AS hard as Gov. Michael Dukakis and his staff try, Massachusetts' budget woes just won't go away. The $11.62 billion fiscal 1989 budget signed into law by the governor minutes before leaving for the Democratic National Convention seems about as well balanced as a three-legged piano bench.
Much could hinge on whether Mr. Dukakis's revenue projections for the year that began July 1 are on target and whether the state can live within its means.
The $138 million in line-item vetoes that Mr. Dukakis made in the budget that cleared the legislature July 5 may hardly be enough.
Among those voicing concern is one who should know - Senate Ways and Means chairman Patricia McGovern. The Lawrence Democrat can hardly be considered a Dukakis foe.
The real dispute is between Senator McGovern and Frank Keefe, the state secretary for administration and finance. Mr. Keefe's revenue projections have frequently proved too optimistic. Clearly he helped guide the governor's hand in the budget-balancing effort.
Municipal officials across the state are particularly displeased, since Dukakis's budget trims include $91 million in direct local aid they had counted on.
If the Senate and House were to restore this funding or override other Dukakis appropriations vetoes, there is little doubt the 1989 state budget would be out of balance, perhaps substantially.

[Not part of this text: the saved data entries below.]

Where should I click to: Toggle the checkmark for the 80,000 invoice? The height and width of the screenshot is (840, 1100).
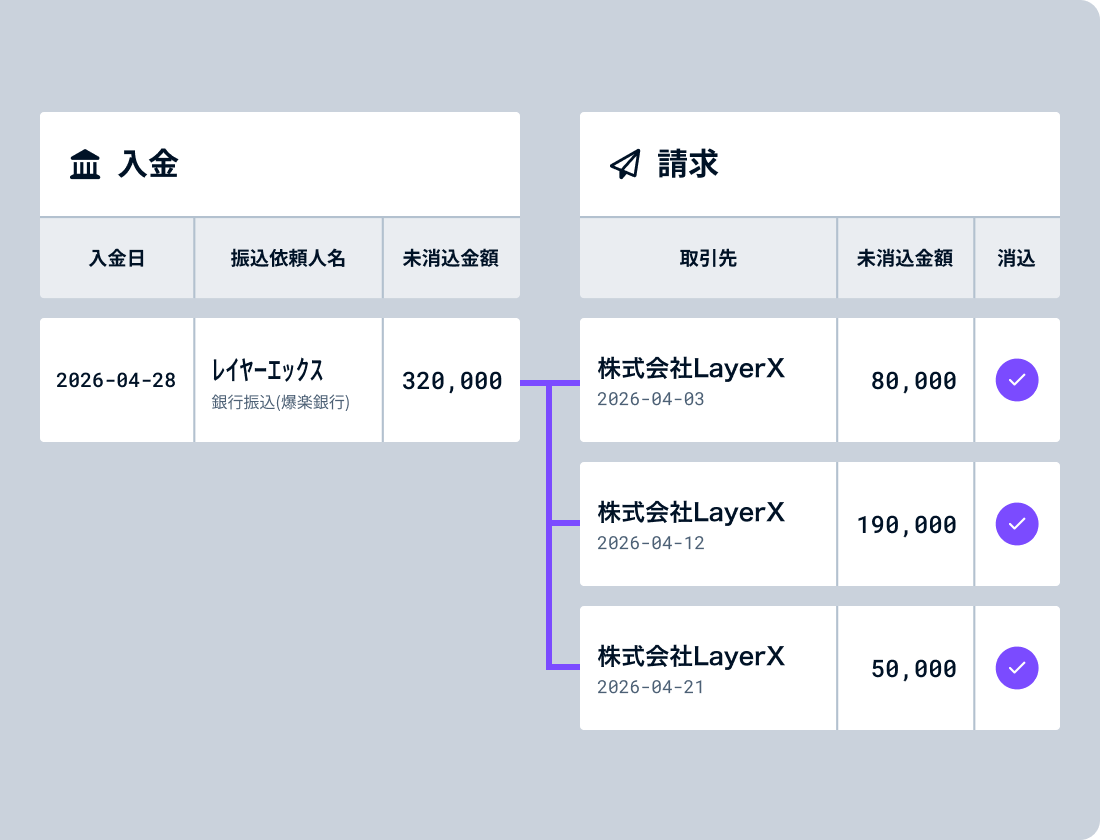(x=1017, y=380)

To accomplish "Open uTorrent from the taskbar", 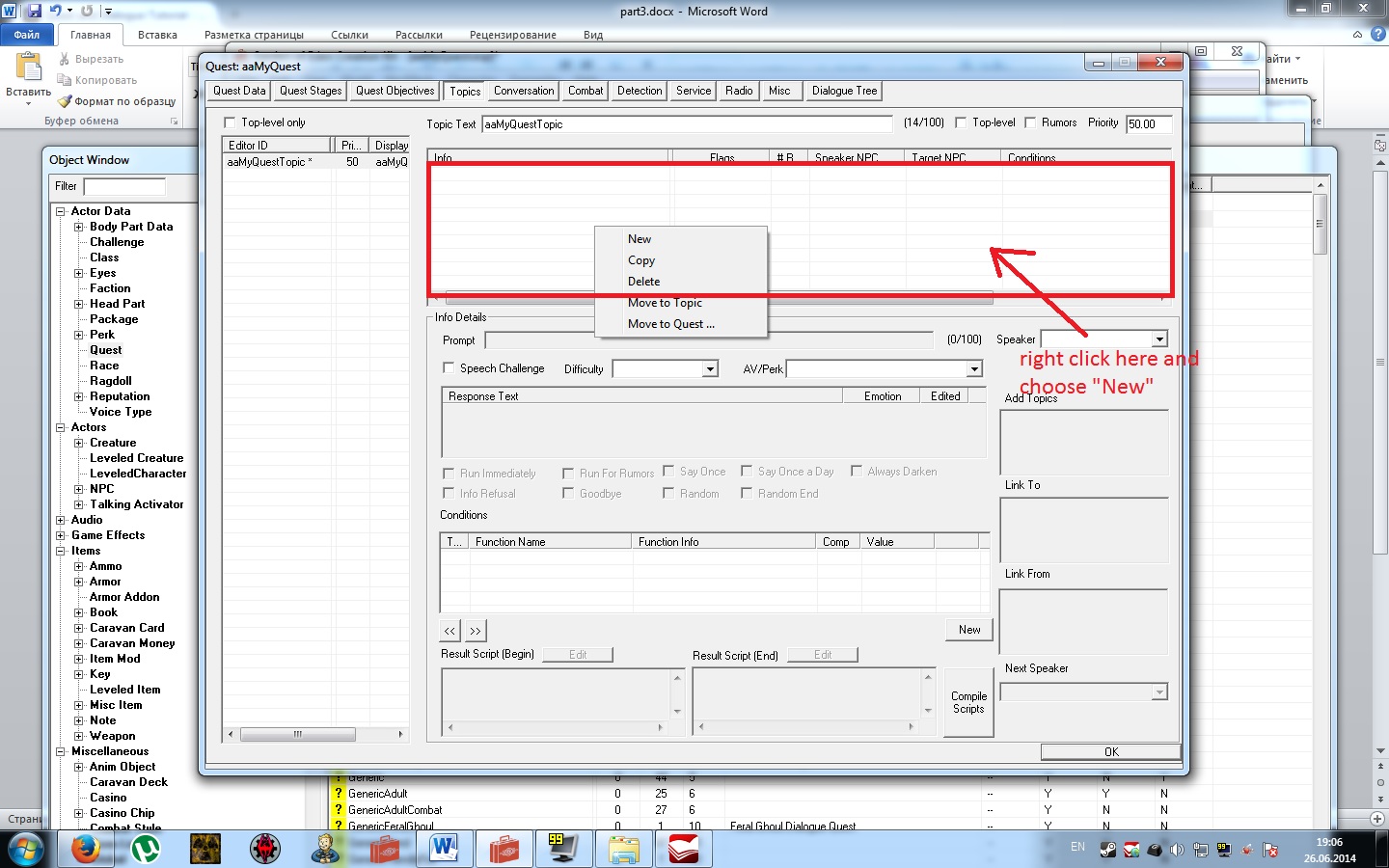I will 145,849.
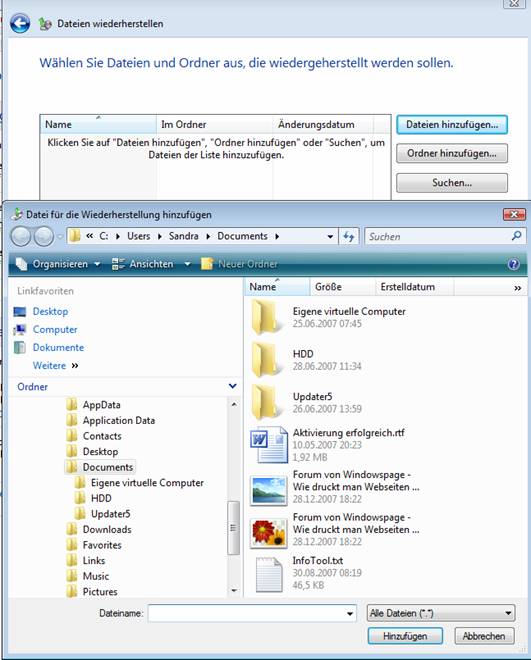Click the Ordner hinzufügen button
The width and height of the screenshot is (531, 660).
[x=452, y=154]
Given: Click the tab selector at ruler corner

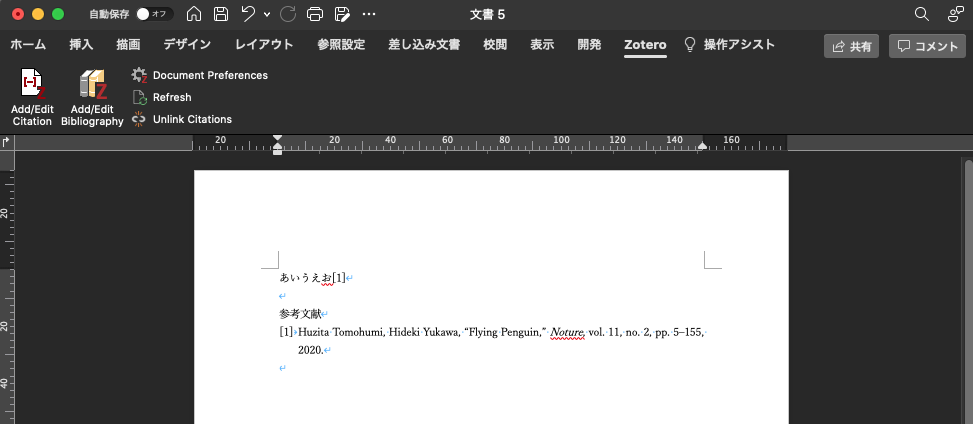Looking at the screenshot, I should [7, 142].
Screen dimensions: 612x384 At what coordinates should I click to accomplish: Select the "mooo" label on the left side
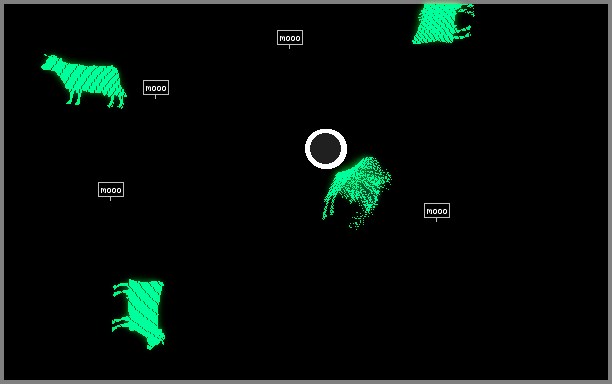pos(111,190)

The governor and lawmakers would then have to come up with significant reductions in other spending accounts, and possibly trample on certain special interests. That's something legislators would hope to avoid, especially in an election year.

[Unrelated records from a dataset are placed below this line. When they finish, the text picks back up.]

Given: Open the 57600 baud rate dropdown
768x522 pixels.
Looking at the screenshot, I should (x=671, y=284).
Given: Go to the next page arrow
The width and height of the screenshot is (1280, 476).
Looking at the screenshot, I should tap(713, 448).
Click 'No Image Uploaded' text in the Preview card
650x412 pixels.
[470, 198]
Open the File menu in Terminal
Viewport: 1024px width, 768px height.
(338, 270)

For this reason if veto overrides are attempted, it might not be until after the Sept. 15 primary, when most incumbent lawmakers will face their greatest, if not their only, challenge.
Under the Massachusetts constitution there is no deadline on trying to override a veto as long as the legislature has not adjourned, which it has not. But House Speaker George Keverian says he has no plans to call the House back.
Even with the governor's local aid trims, the cities and towns will still receive from the state $2.85 billion in direct assistance this year. That is over $100 million more than in fiscal 1988.
Since the amounts municipalities can raise through property taxes were first restricted under Proposition 2 seven years ago, direct local aid has nearly doubled.
But the governor's local-aid cutbacks could mean increased moves in some municipalities to authorize added property taxes beyond what Proposition 2 allows. The override process involves approval by the local governing body, plus majority approval by local voters.
While the budget imbalance may not be as great as some Dukakis critics suggest, the longer it goes without correction, the more drastic additional pruning or tax increases may have to be.
But barring a major fund crisis over the next couple of months, which hardly seems likely, there is little doubt that whatever is eventually done won't be until after the November presidential election in which Governor Dukakis is the Democratic nominee.
What the state least needs is another series of stopgap moves. Instead, the next few months might be better used to chart long-term solutions.
A ceiling on spending keyed substantially to what is being taken in might be worth considering. If revenues were to fall off dramatically, temporary cuts in spending for all but essential services could be made automatically, instead of doing nothing until near the end of the fiscal year when the shortfall may have reached whopping proportions.
Costly short-term borrowing or dipping into public-employee pension reserves or using ``rainy day'' funds when the overall state financial weather conditions might not be all that inclement, makes little sense.
And it is unfair to hold off in paying bills or delaying benefits to the needy, elderly, or disabled.
Since Dukakis will be focusing on his presidential campaign, the charting of a new fiscal course could be tackled by others. Lt. Gov. Evelyn Murphy, who moves into the state executive chair if Mr. Dukakis wins the White House, could put together the financial crisis-prevention team.
The panel could include some of the administration's budget strategists, legislators from both parties, and financial specialists from the private sector, among them representatives from organized labor and the business community.
This would give Miss Murphy more experience in the fiscal side of state government, something she could be substantially involved in come January.